[Start of Supplied text]

# For all you old schoolers out there check this out!



## CristianTabush (Apr 8, 2005)

check out this site
http://www.ziplink.net/~prrc/


----------



## CristianTabush (Apr 8, 2005)

Almost brings tears to my eyes


----------



## celticpride311 (Jul 29, 2004)

Oh my goshness. If it isnt the one and only Cristian Tabush. And he comes bearing gifts. I was just checkin this site out. I remember when this site was launched. Its glad to see you on here dude. By the way this is Josh. Welcome to the board.


----------



## CristianTabush (Apr 8, 2005)

Thanks, just figured out how to finally steal wireless from my upstairs neighboors...


----------



## celticpride311 (Jul 29, 2004)

Thats one way to do it, lmfao!!!


----------



## madf1man (Jan 28, 2005)

Cool stuff Cristian,This was when the shop was on the other side of that building?Never saw it then,sorry I missed it.


----------



## Todd Manchester (Oct 12, 2004)

Ahh the good old days.


----------



## Smiley (Feb 2, 2005)

Man, I loved racing on that track!!!!!!!!!!! It was sooooo Sweeeeeeeeeeeet!


----------



## Bigmax (Jul 21, 2004)

*I'll*

Ditto on what EVERYONE else said!


----------



## celticpride311 (Jul 29, 2004)

Its really sad that houston doesnt have a track like that anymore. That place would have been Booming here the last few months if it were still here.


----------



## Gary (May 21, 2004)

Who is Christian and who left the door open?  j/k Welcome to 2Cool bro.

Man, I loved that track. I post pics from it all the time. I miss Jorge.


----------



## KevinLRC (Jul 30, 2004)

Still the most fun track I've ever raced on.


----------



## Gary (May 21, 2004)

The Hot Dog Race!


----------



## Jason G (Dec 12, 2004)

i think we should all take a moment of silience in respect to a great track that has yet left us all with memories of the past


----------



## ayrroger (Mar 29, 2005)

lol, the pic of joor. i think my dad is in one of those pics. when i just started racing.


----------

[End of Supplied text]

▶ What to work on:
1. According to the forum thread, which city no longer has a track like the one being discussed?
2. Repeat the part of the forum thread starting at "## Bigmax (Jul" and ending at "were still here.".

[Start of Information given]

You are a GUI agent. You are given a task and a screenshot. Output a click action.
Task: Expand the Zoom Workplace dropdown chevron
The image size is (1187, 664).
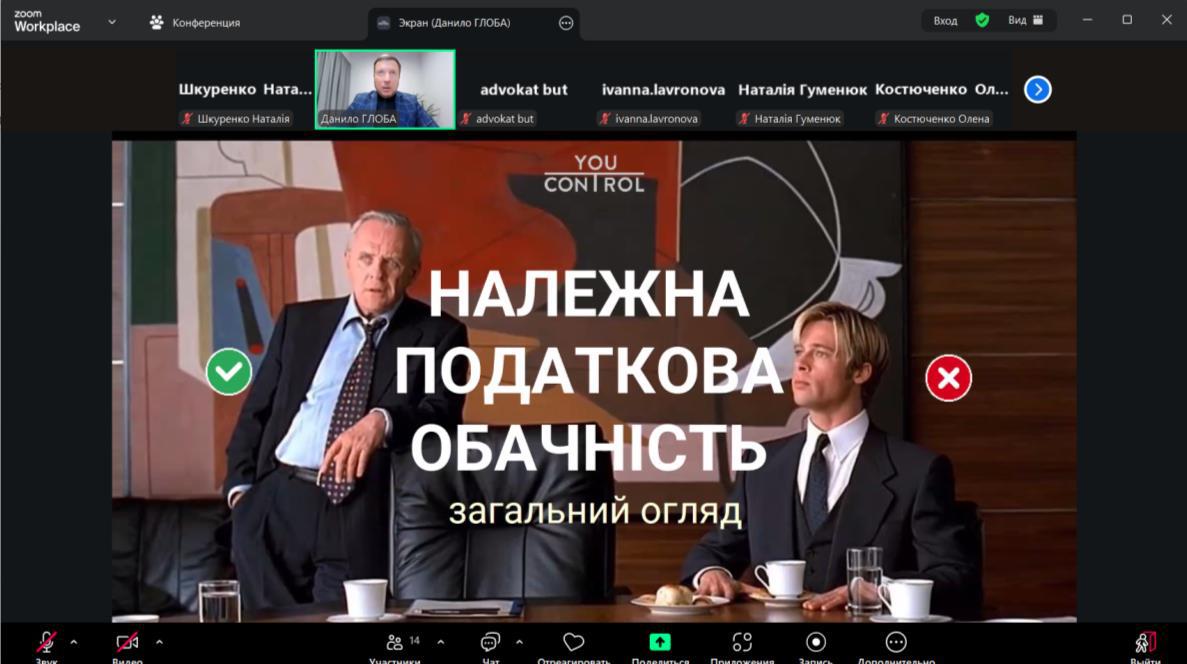112,21
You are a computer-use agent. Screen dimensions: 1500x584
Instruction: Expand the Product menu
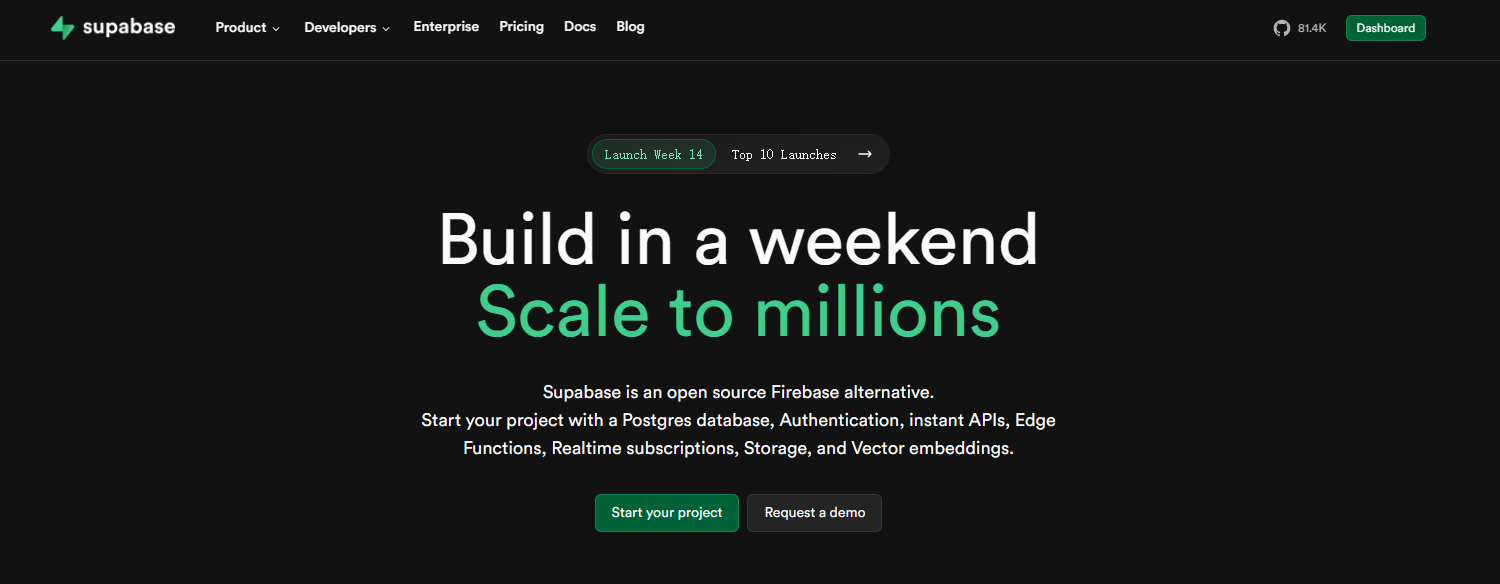coord(248,28)
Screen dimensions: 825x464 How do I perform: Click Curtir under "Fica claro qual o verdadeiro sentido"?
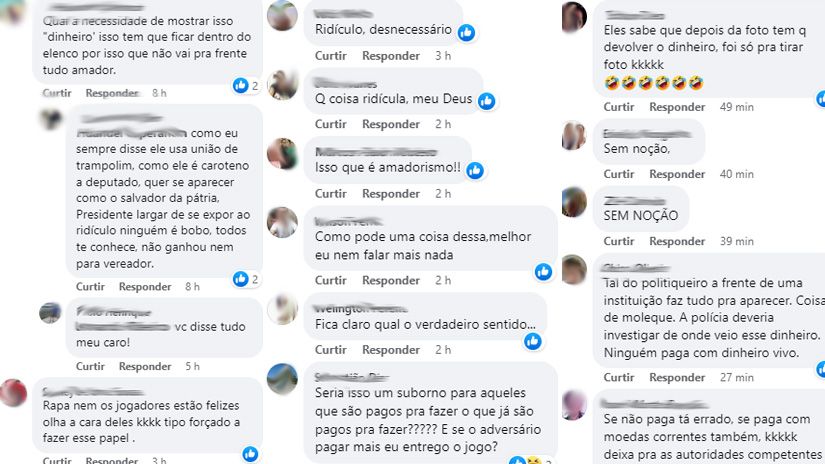330,350
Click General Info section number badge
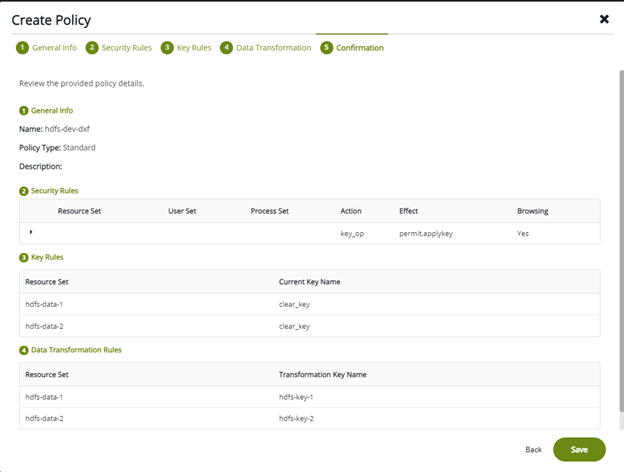The height and width of the screenshot is (472, 624). pyautogui.click(x=23, y=110)
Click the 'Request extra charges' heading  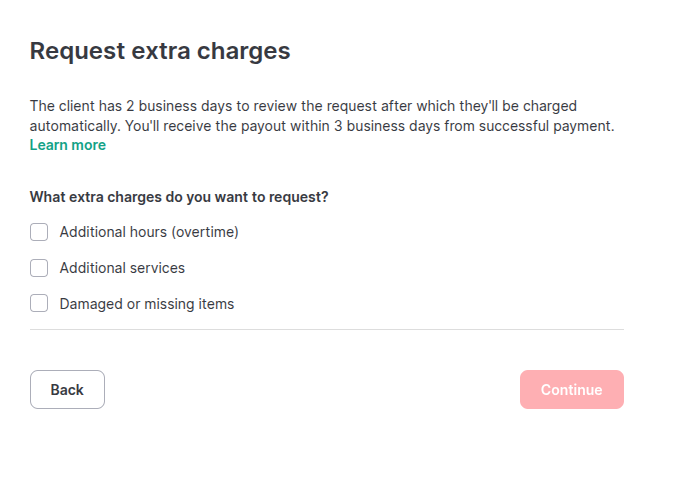click(x=160, y=51)
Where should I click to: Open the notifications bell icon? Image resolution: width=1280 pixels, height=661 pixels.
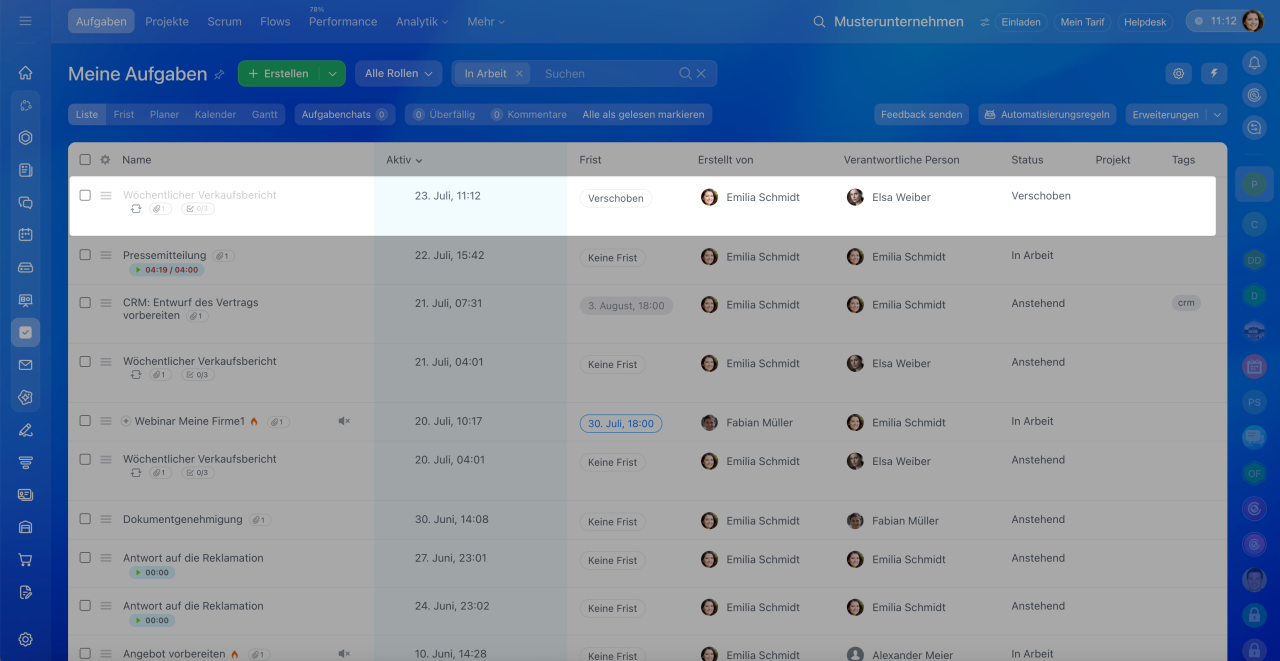(1254, 63)
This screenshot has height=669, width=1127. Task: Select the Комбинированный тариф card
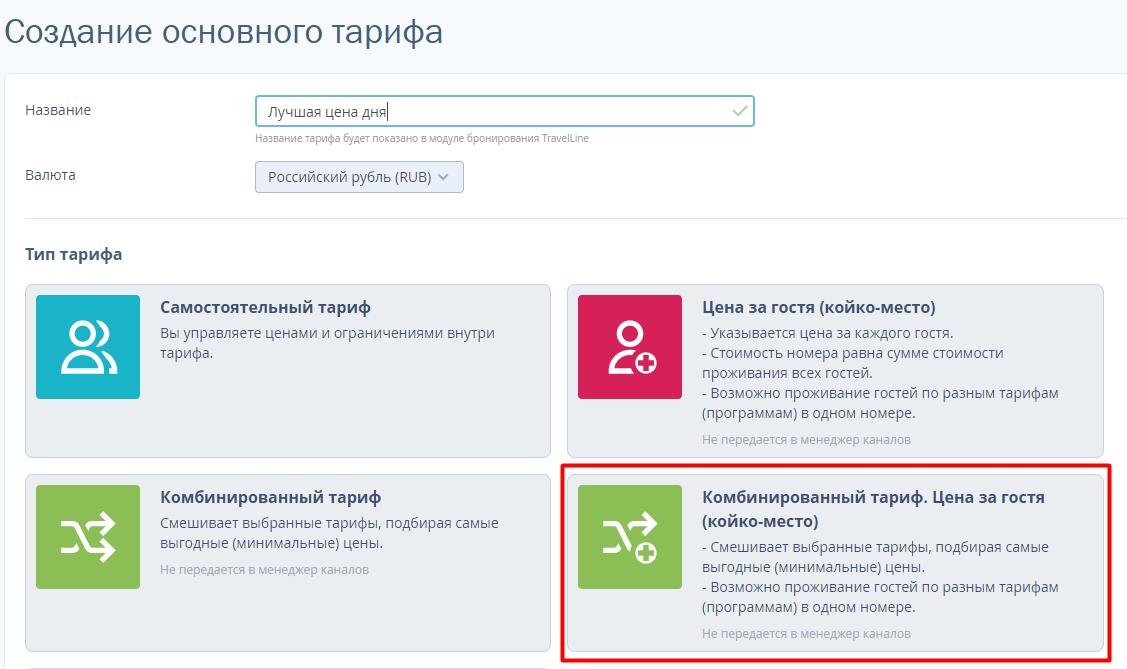coord(288,563)
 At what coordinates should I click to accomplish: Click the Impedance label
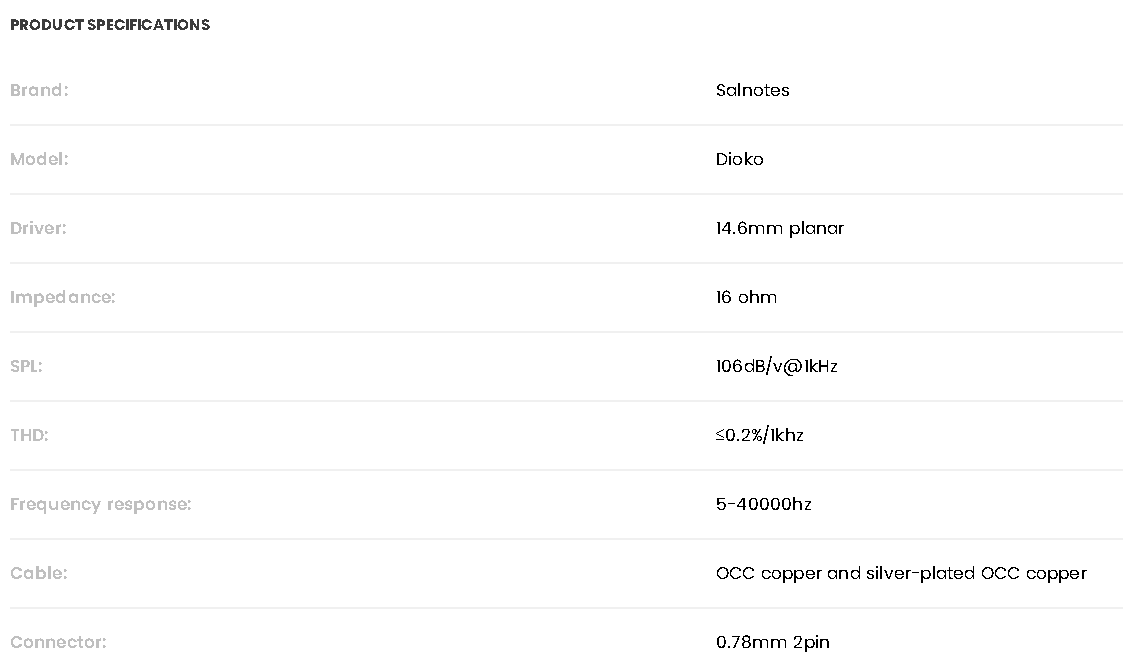pyautogui.click(x=62, y=297)
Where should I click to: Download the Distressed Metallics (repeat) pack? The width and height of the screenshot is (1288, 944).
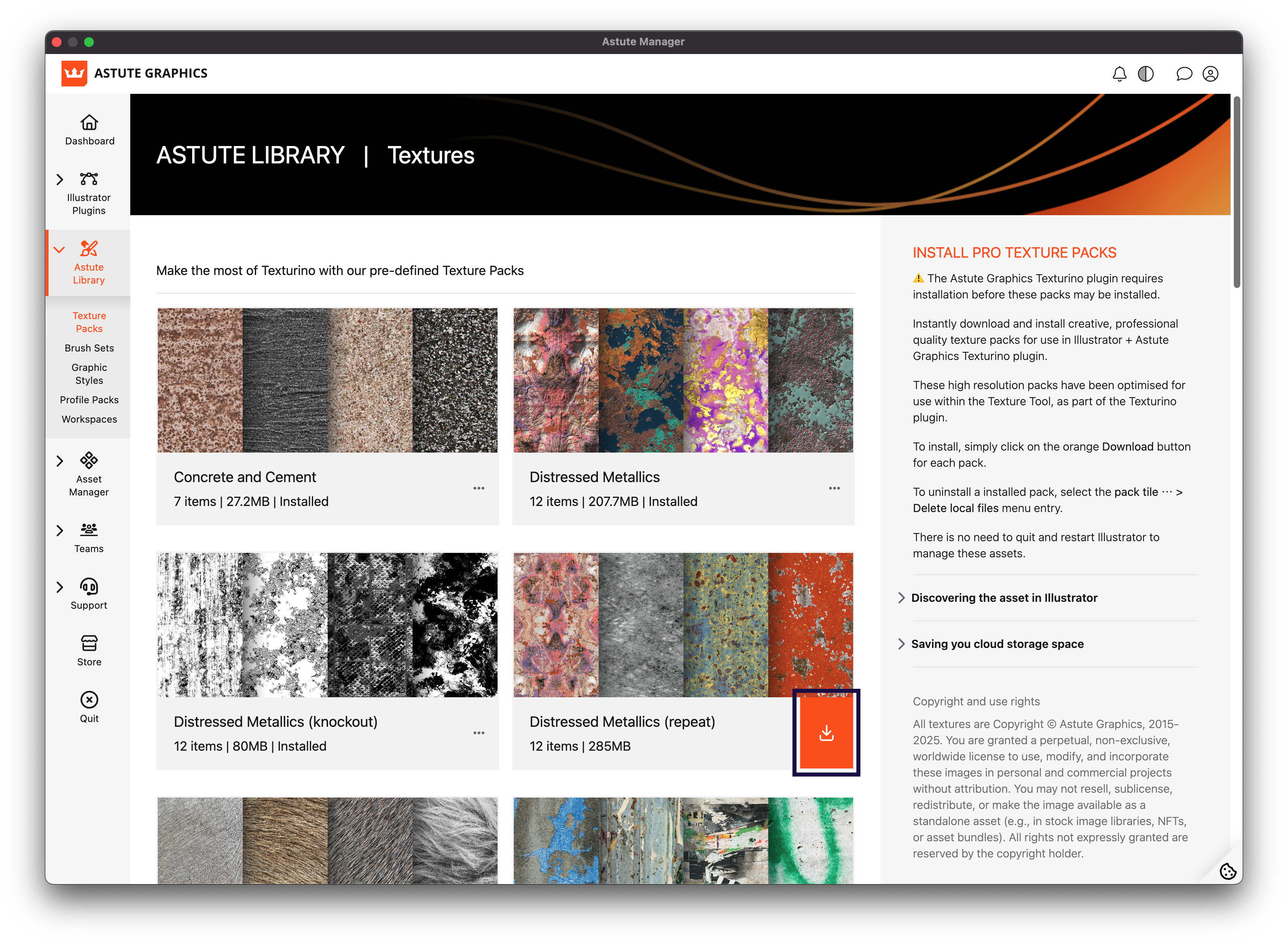pos(826,732)
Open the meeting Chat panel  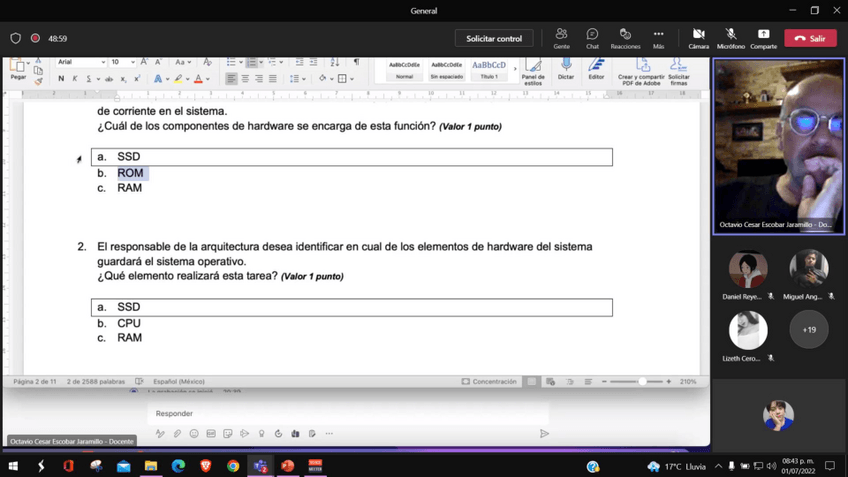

[End of Information given]

▶ Solved problems:
1. Houston

2.
## Bigmax (Jul 21, 2004)

*I'll*

Ditto on what EVERYONE else said!


----------



## celticpride311 (Jul 29, 2004)

Its really sad that houston doesnt have a track like that anymore. That place would have been Booming here the last few months if it were still here.